Are you Hanna’s mum?

She chuckles and sits at the table, fucking crackers.

Sam sits opposite. Have you got two kids — Hanna, and Clive? Or Jake?

She beams. Are you pulling my leg?

He takes out his phone to show a picture of Jake. Fuck. Still dead.

Hey, he says, can you just answer me question?

The kettle starts to boil. She rises unsteadily from the table.

Hey, cause I’ve just seen them fucking snogging, yeah? he calls. I’ve just seen them fucking necking, yeah? She turns round, horrified. Good

So your kids are fucking, yeah? Your kids are fucking each other, right? He’s on his feet now. Clive! she says. What are you talking about? Stop that right now! No more of that talk from you! What did you just call me — did you just call me Clive? I’m not Clive. What? I know you’re not Clive! she snaps. Are you Michael? … It’s Michael, is it? I want you to go now, Michael!

The thought occurs to him: this is when you rape people. He doesn’t want to, but on some level he feels basically obliged.

I’m not Michael. You don’t know me. I’m looking for Hanna. What are you looking for Hanna for? Who are you? I want you to go now! Go on, get out! What does Clive look like?

I’m not answering any of your questions! Get out of my house!

Hey, your kids are fucking each other, you mad cow! If it’s fucking someone’s job to stop it, innit fucking yours?

You get out of my house this instant, you horrible man, or I’ll call the police! Go on! She takes a knife from the block and starts stirring the air, making little stabbing motions in his direction.

Hey, you fucking mad bitch, he yells, I could come over there and stuff that up your fucking arse! Don’t you be pointing that fucking thing at me, you fucking get me?

Go now! she screams, and suddenly his hand is on her throat. Her eyes bulge at him, defiant somehow; her mouth is screwed to a tight line. The knife clatters on the floor. She’s silent, watching him with an awful calm. He squeezes tighter and feels a lump on the inside of her throat.

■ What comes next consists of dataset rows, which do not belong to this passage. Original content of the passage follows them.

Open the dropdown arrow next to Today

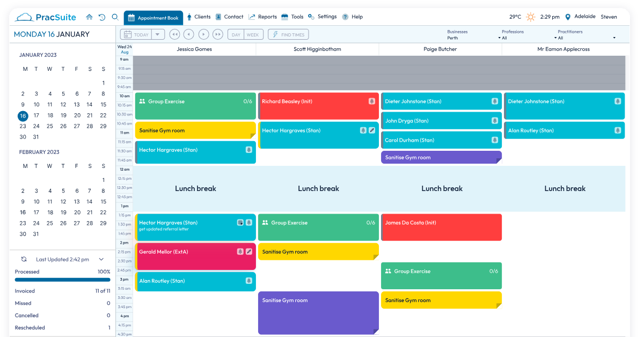coord(158,34)
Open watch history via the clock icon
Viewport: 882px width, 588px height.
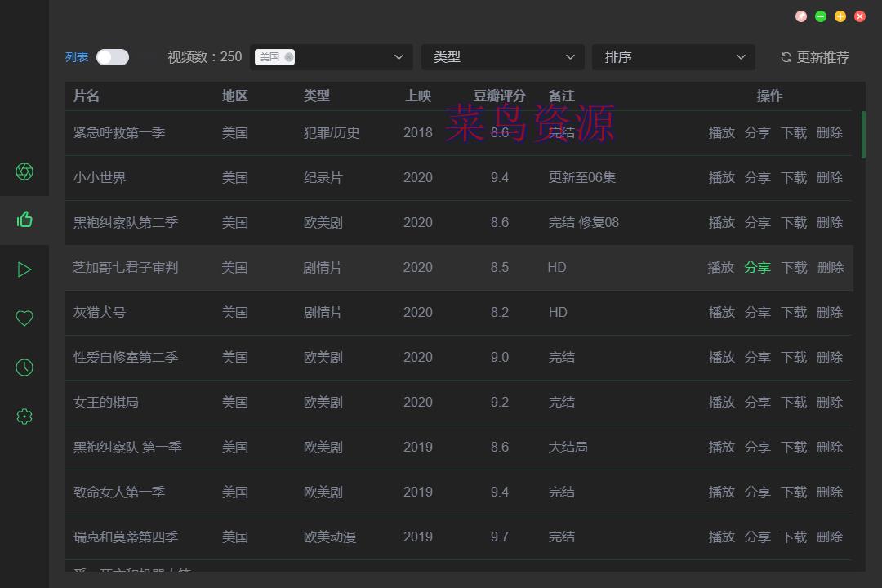point(25,367)
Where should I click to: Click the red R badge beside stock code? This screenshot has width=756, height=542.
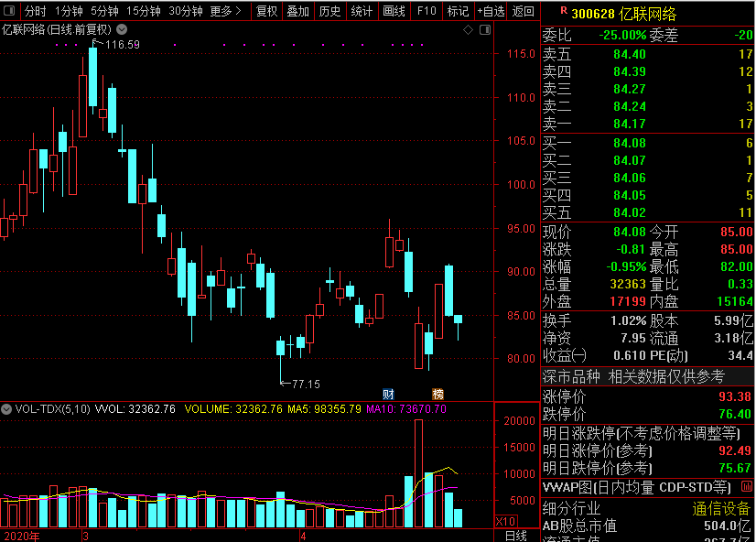point(564,10)
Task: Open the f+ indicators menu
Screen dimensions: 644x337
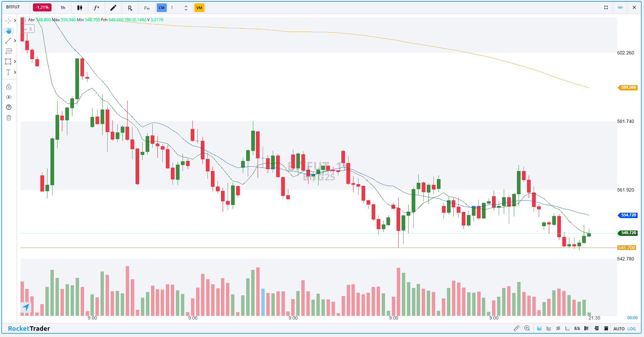Action: 97,8
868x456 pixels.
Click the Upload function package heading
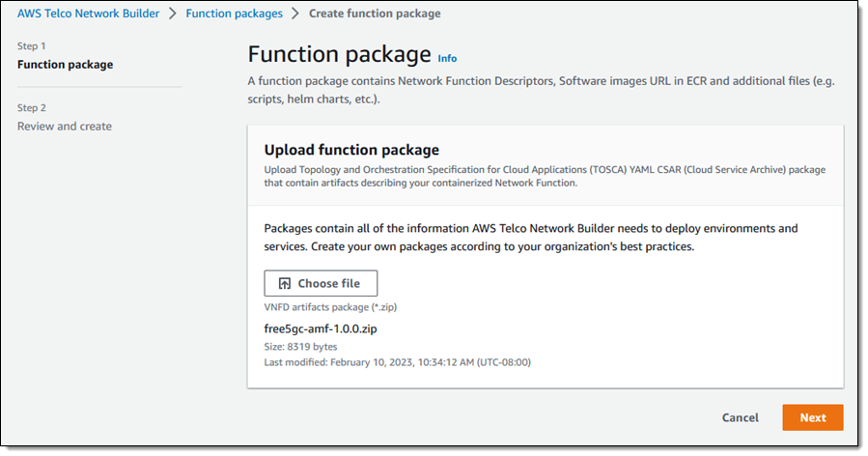351,150
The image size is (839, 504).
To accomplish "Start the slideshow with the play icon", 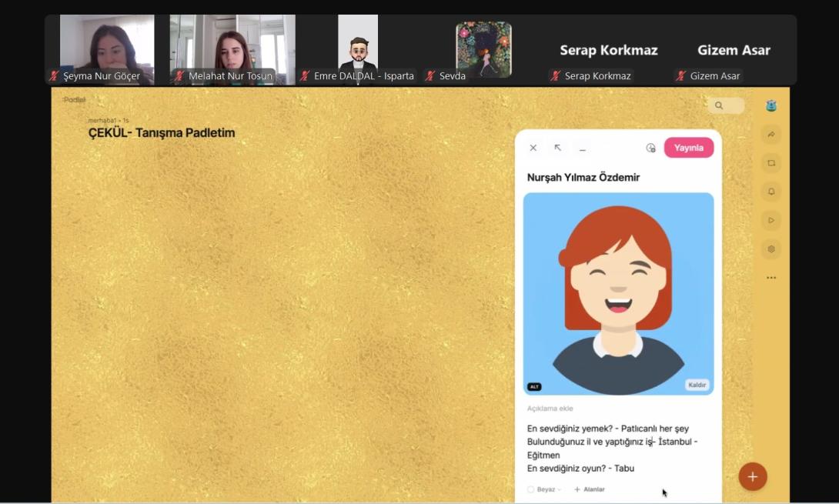I will [771, 220].
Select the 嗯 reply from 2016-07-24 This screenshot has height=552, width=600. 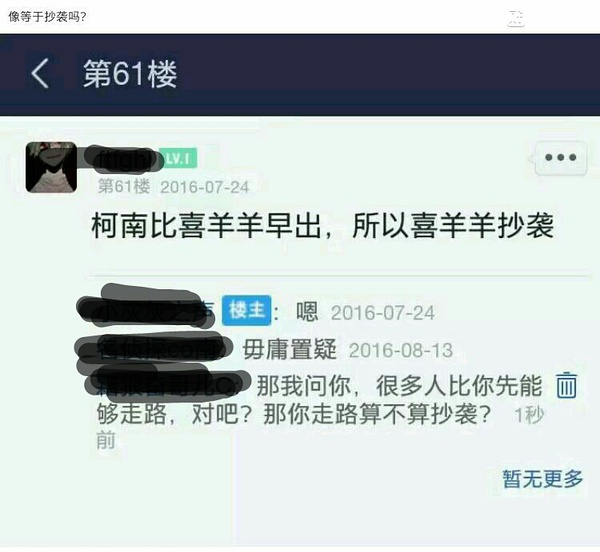point(307,311)
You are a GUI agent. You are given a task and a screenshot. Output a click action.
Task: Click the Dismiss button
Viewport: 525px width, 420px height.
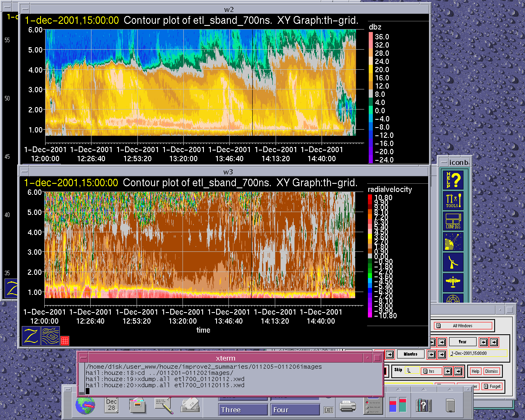pyautogui.click(x=491, y=371)
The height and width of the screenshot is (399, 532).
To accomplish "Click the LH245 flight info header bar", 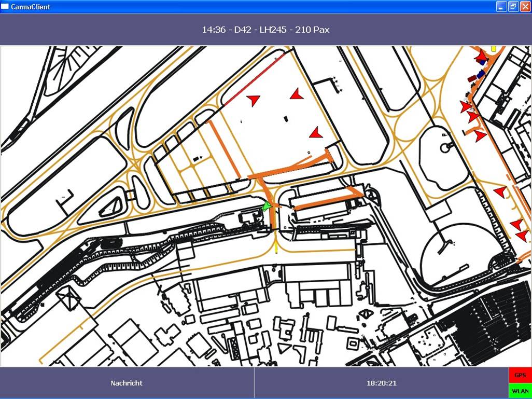I will tap(265, 30).
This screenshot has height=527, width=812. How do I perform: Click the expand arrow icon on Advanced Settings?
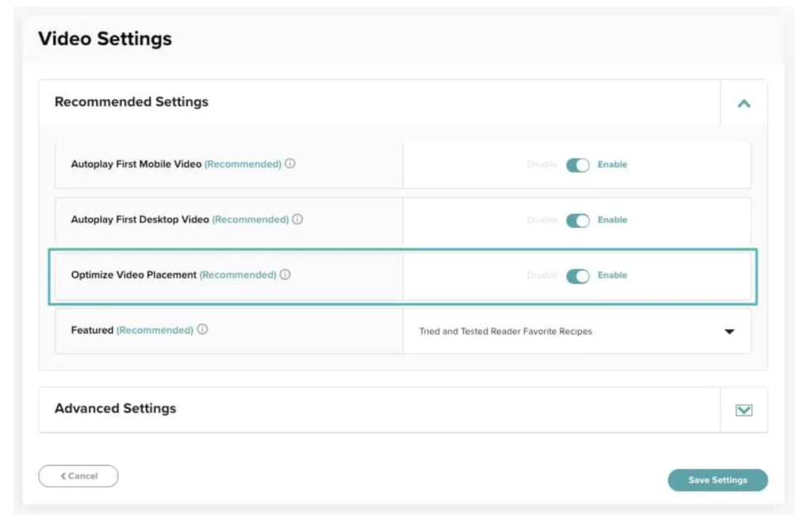(x=744, y=408)
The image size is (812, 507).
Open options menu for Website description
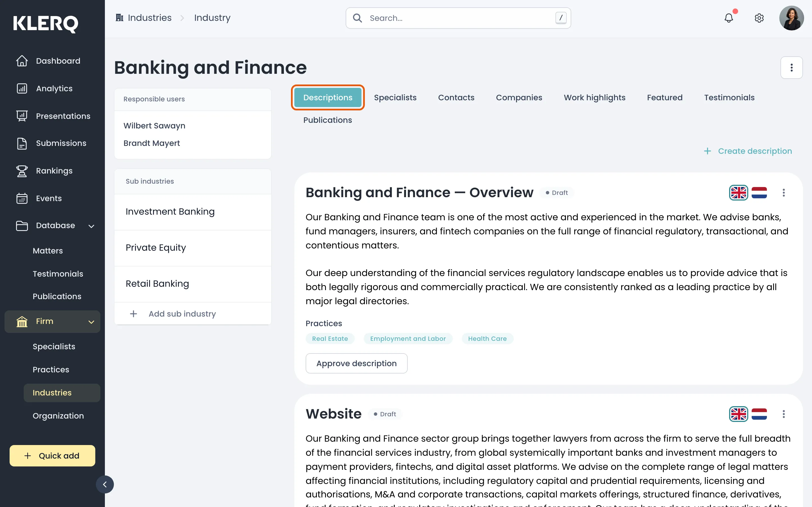coord(783,414)
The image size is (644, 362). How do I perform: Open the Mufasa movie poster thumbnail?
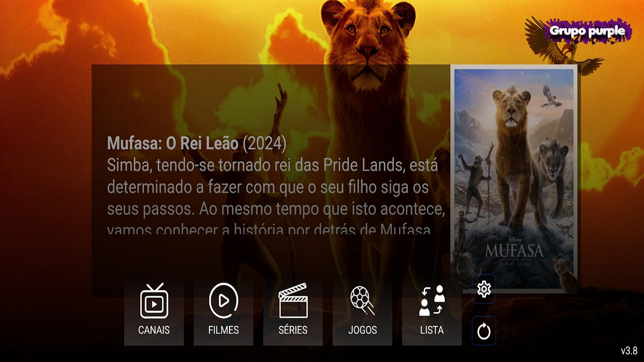click(x=514, y=179)
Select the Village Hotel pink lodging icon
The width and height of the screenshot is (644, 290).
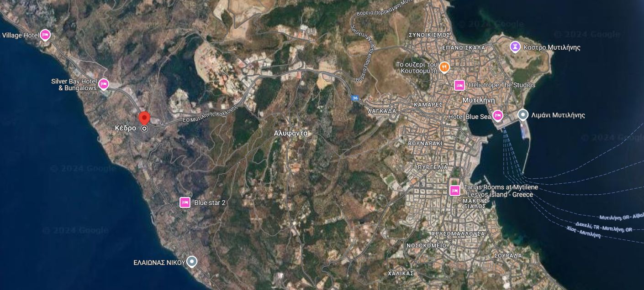pyautogui.click(x=45, y=35)
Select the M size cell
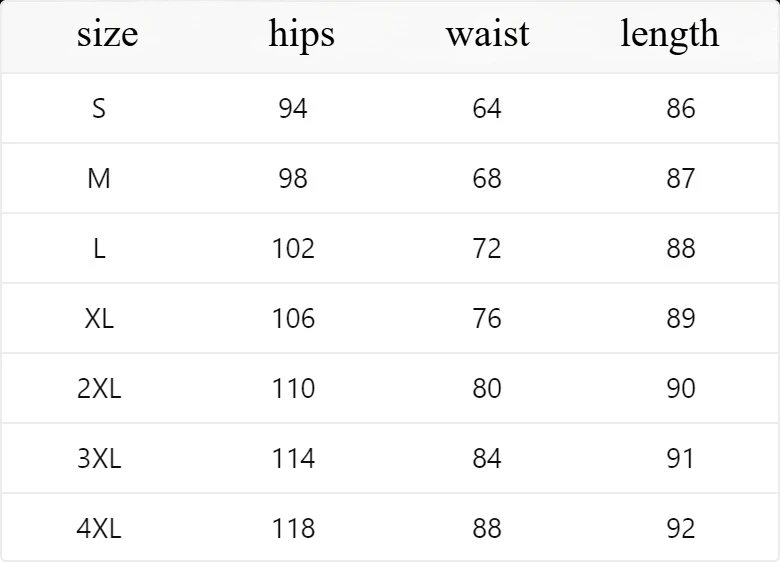Viewport: 780px width, 562px height. click(98, 178)
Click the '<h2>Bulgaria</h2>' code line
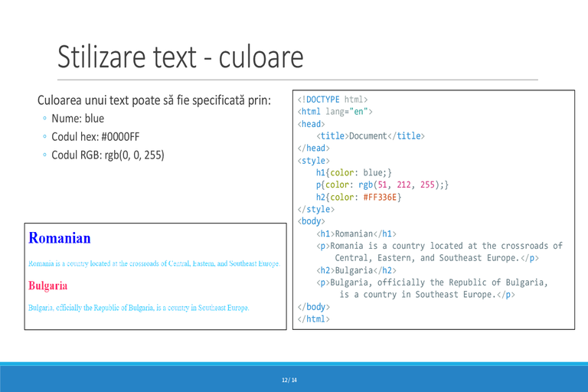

You fucking stupid bitch! You fucking stupid cunt! he shouts. What the fuck’s the matter with you? I ought to be fucking raping you!

This he instantly regrets. He releases his grip on her throat and feels her softening, going limp. He lowers her to the floor. She’s still watching him – silently, intently. From the waist down, her nightie is a translucent apron of piss. He backs away, leaves her lying on the floor in a pool of piss, staring.

He’s running now, pelting down the hill, and it’s cold, shivering cold. Fucking bitch! Fucking mad bitch! The sky’s still blue beyond the park gates: dark blue and scattered with stars. Fucking bitch could never — never fucking say who he was.

But he’s left his jacket! Has he left his fucking jacket? He’s left his fucking jacket! He’s going to die, going to fucking die — his heart is going to stop. Fucking cunt! Fucking bastard! Should he go back? He can’t go back. Maybe it’s not there. Fucking please don’t let it be there.

He slumps on the bench where they were necking and he starts to piss his pants. He stands up and pulls his dick out and pisses all over the bench.

There’s a dog-walker across the park, looking at him. Fuck her. He turns to the dog-walker with his dick out and stares back hard. She turns sharply through the gate, passing out of the park, followed by her bounding beast. Yeah, the world bends to the man with his fuckin’ dick in his hand, he thinks, with equal parts elation and contempt.